EXCERPTED DATA:
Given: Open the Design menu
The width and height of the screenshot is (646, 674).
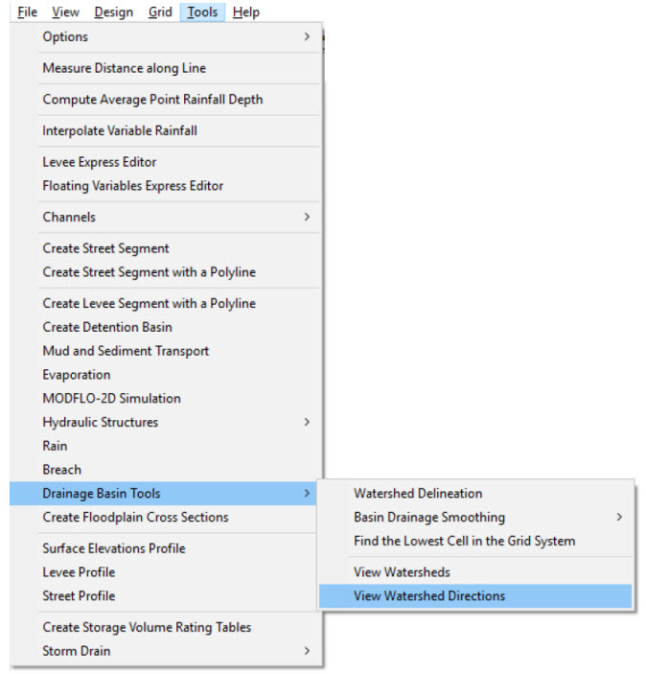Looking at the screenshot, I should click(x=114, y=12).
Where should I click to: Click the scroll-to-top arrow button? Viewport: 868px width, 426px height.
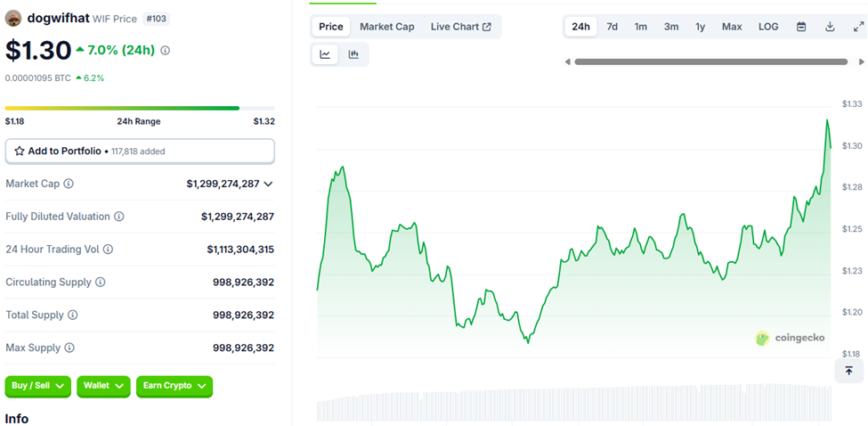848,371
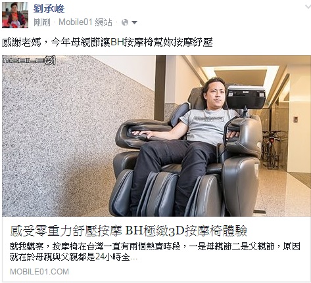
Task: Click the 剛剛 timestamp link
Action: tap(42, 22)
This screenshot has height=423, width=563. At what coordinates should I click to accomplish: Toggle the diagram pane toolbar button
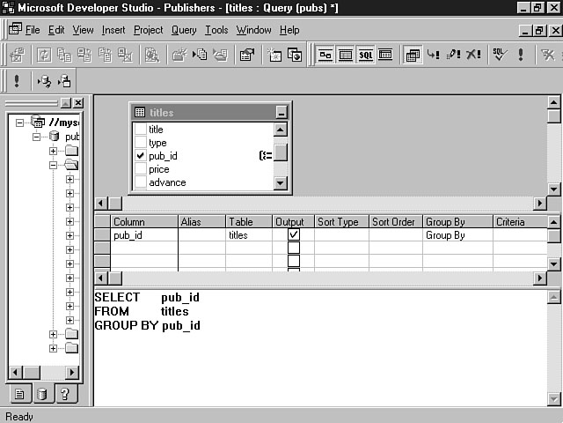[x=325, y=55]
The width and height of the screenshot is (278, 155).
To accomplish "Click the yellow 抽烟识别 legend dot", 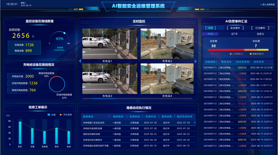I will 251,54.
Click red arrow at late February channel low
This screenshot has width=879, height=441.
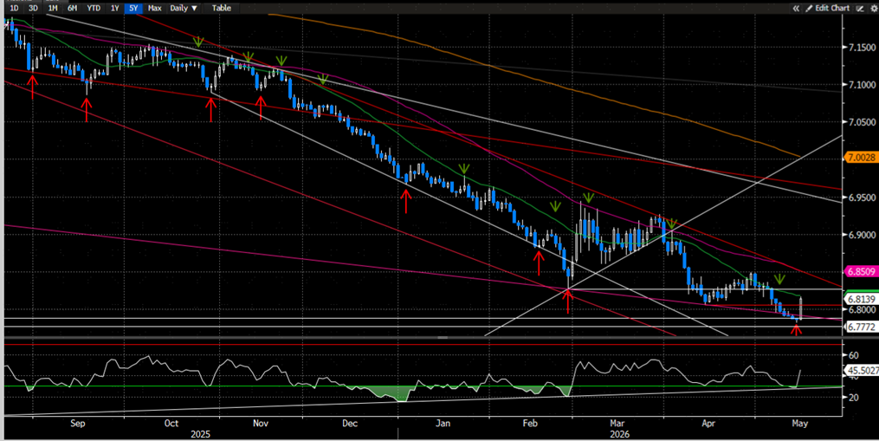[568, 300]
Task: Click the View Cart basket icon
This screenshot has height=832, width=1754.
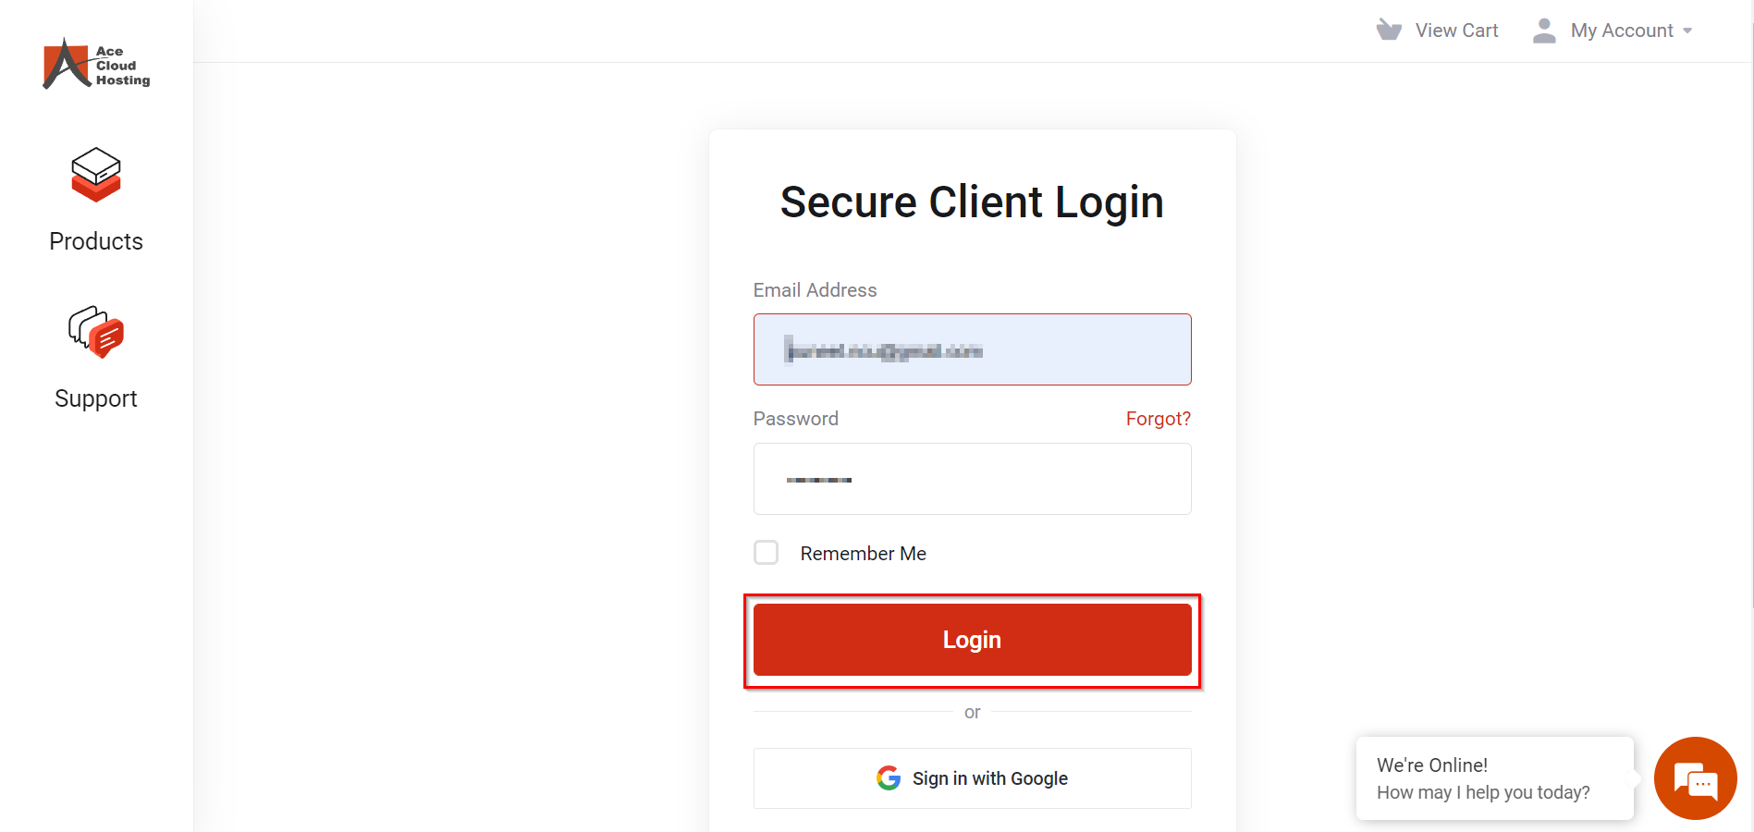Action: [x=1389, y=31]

THE TASK:
Copy exactly the lines from the line holding "Task: Click the View Cart basket icon" to the final line of the listing, and leave the pictures out.

SOLUTION:
Task: Click the View Cart basket icon
This screenshot has height=832, width=1754.
Action: [x=1389, y=31]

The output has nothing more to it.